I have single threaded server written in C that accepts TCP/UDP connections based on EPOLL and supports plugins for the multitude of protocol layers we need to support. That bit is fine.
Due to the single threaded nature I wanted to implement a database layer that could utilize the same EPOLL architecture rather then separately iterating over all of the open connections.
We use MariaDB and the MariaDB C connector that supports non blocking functions in it's API as described here.
https://mariadb.com/kb/en/mariadb/using-the-non-blocking-library/
But what I'm finding is not what I expected, and what I was expecting is described below.

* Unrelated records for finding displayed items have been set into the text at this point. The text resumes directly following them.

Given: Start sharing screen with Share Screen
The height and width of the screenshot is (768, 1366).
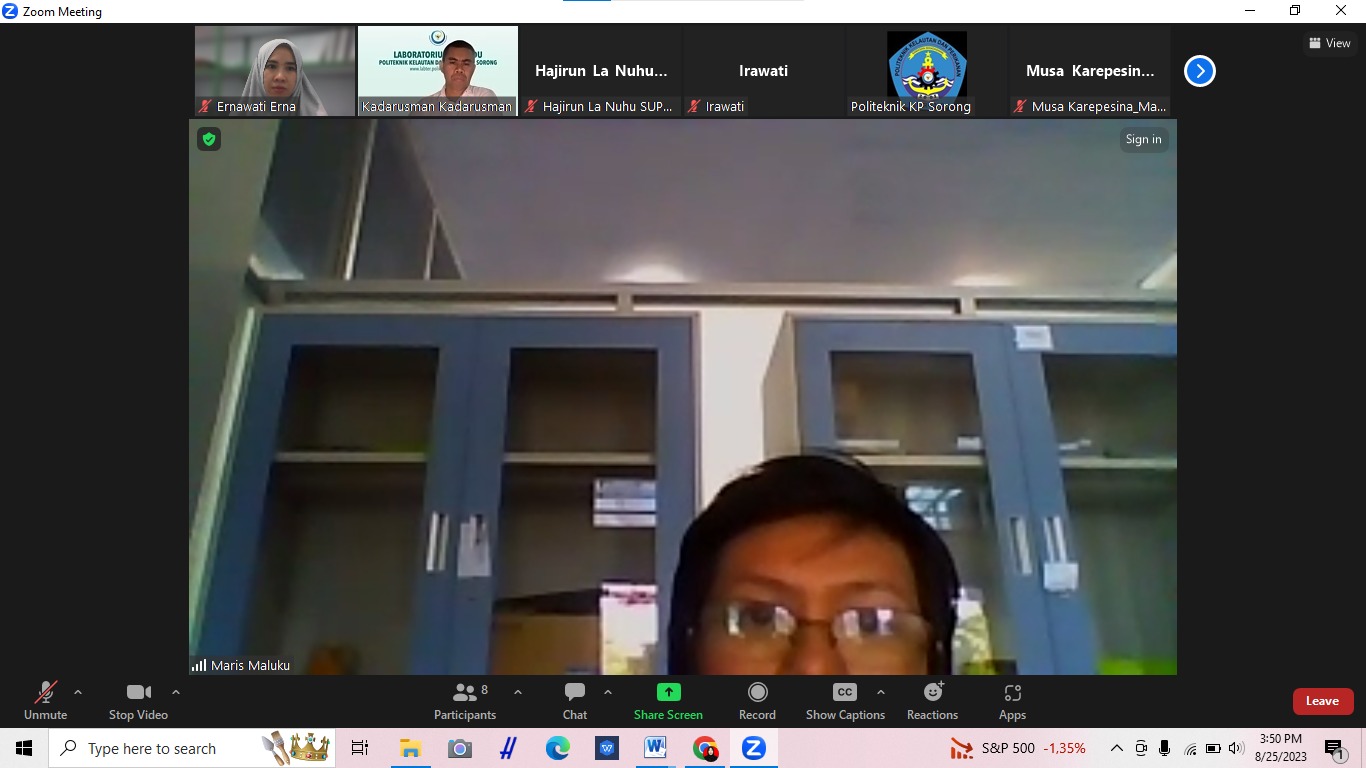Looking at the screenshot, I should point(668,701).
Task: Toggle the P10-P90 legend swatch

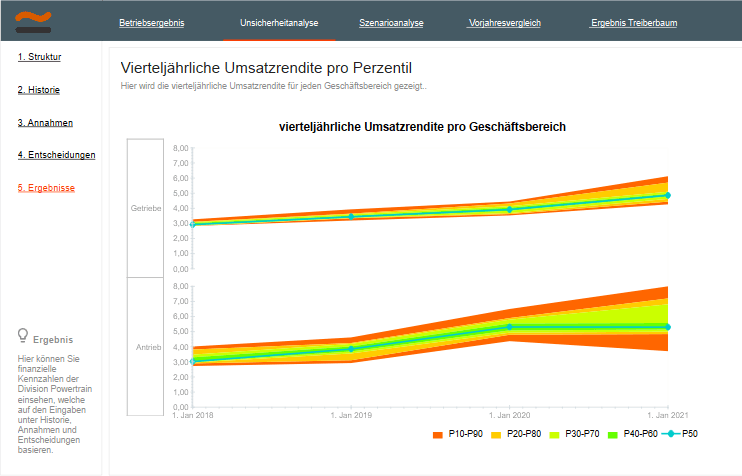Action: coord(438,435)
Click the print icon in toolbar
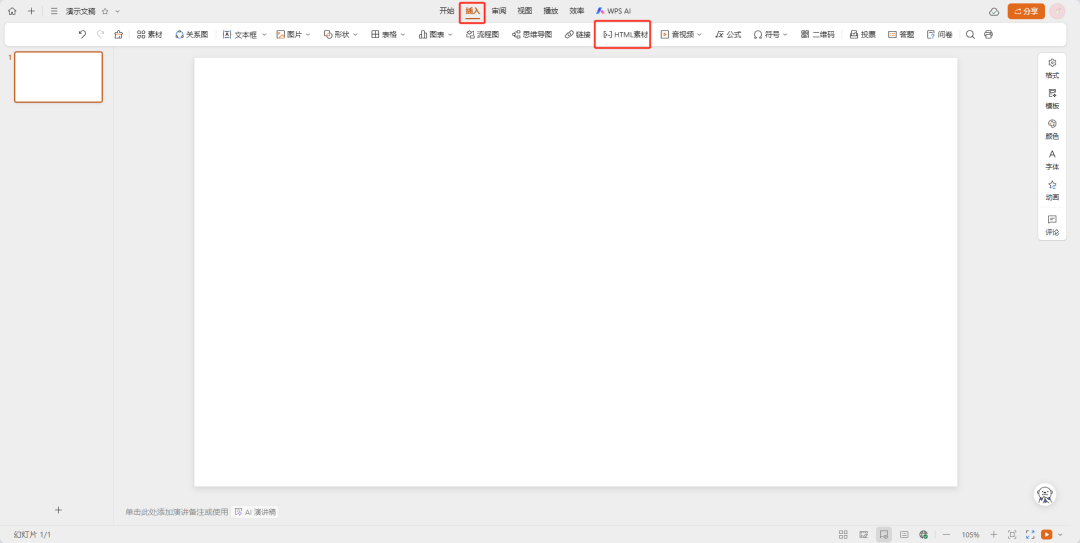1080x543 pixels. (x=988, y=34)
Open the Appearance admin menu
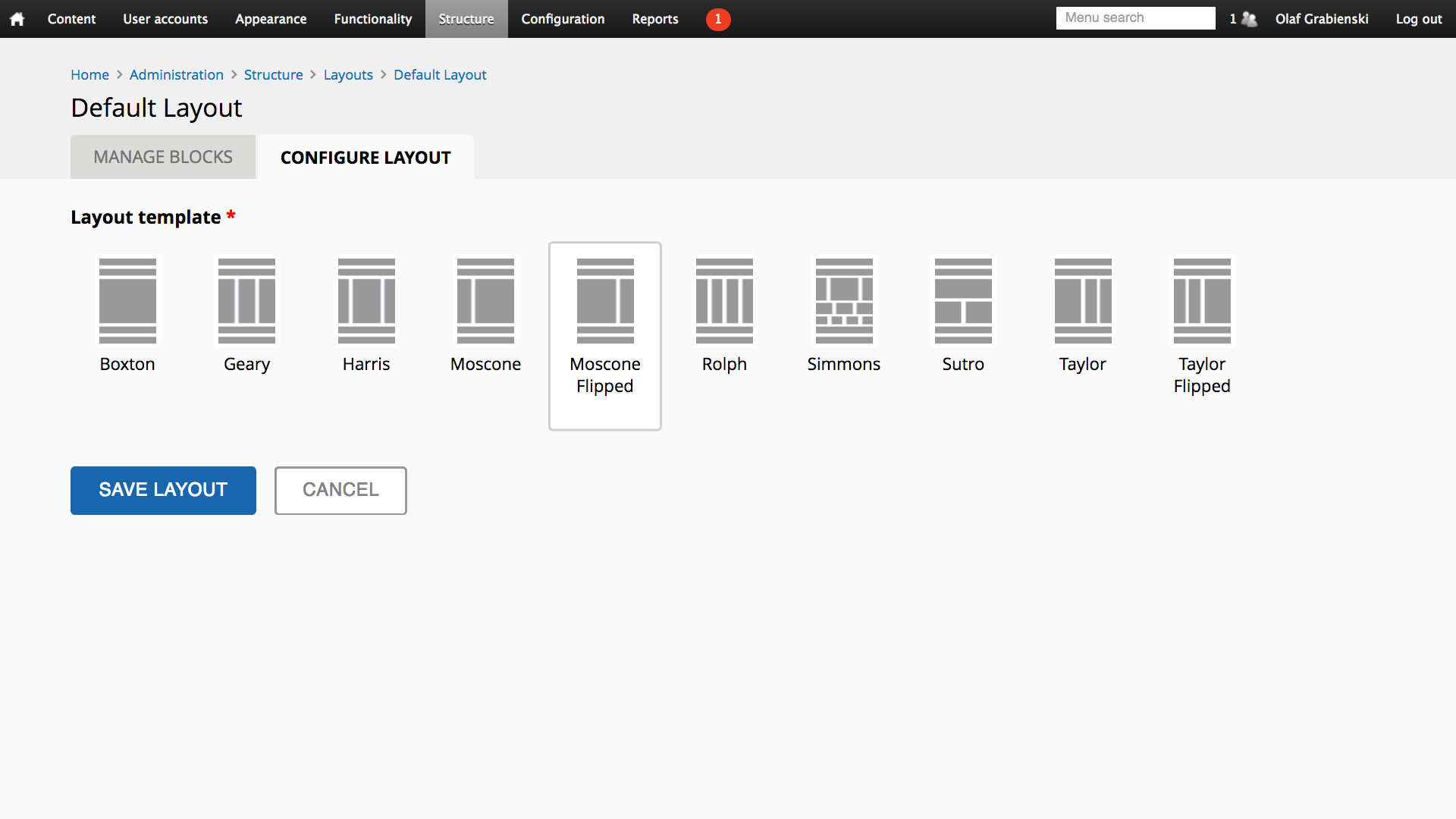 (x=271, y=19)
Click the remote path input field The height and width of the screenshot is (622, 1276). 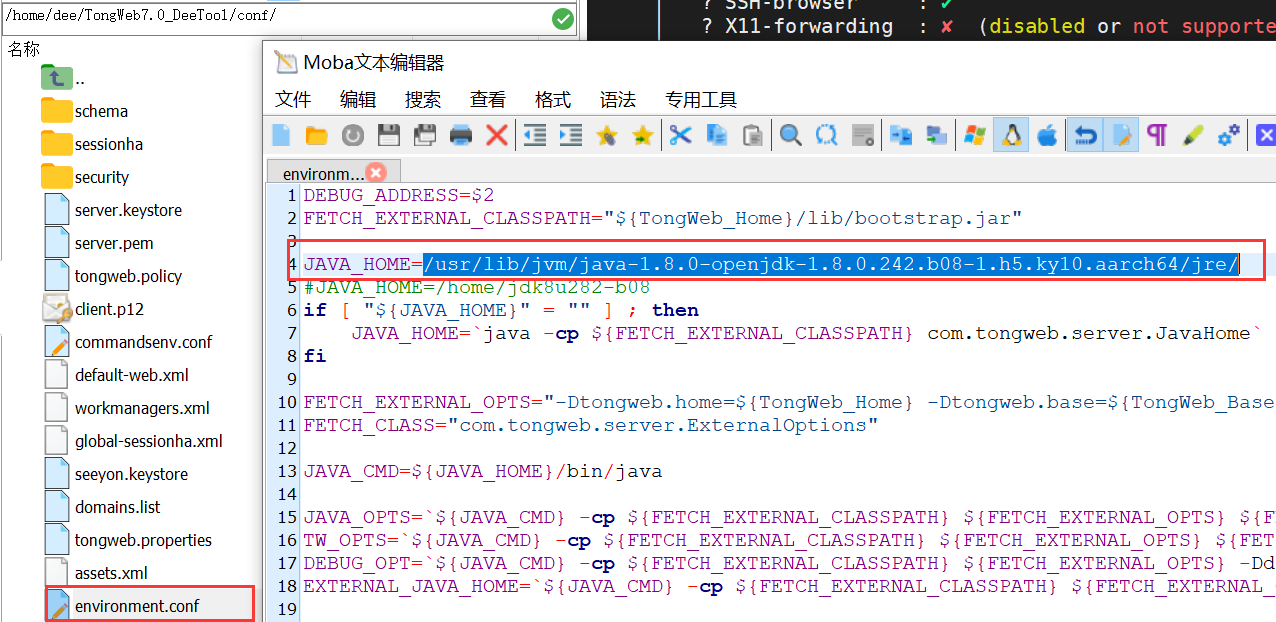coord(270,17)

First I fire the mysql_real_connect_start() and if it returns zero we dispatch the query immediately as this indicates no blocking was required, although this never happens.
Otherwise I fetch the file descriptor that seems to be immediate and register it with EPOLL and bail back to the main EPOLL loop waiting for events.
s = mysql_get_socket(mysql);
if(s > 0)
{
brt_socket_set_fds(endpoint, s);
struct epoll_event event;
event.data.fd = s;
event.events = EPOLLRDHUP | EPOLLIN | EPOLLET | EPOLLOUT;
s = epoll_ctl(efd, EPOLL_CTL_ADD, s, &event);
if (s == -1) {
syslog(LOG_ERR, "brd_db : epoll error.");
// handle error.
}
...
So then some time later I do get the EPOLLOUT indicating the socket has been opened.
And I dutifully call mysql_real_connect_cont() but at this stage it is still returning a non-zero value, indicating I must wait longer?
But then that is the last EPOLL event I get, except for the EPOLLRDHUP when I guess the MariaDB hangs up after 10 seconds.
Can anyone help me understand if this idea is even workable?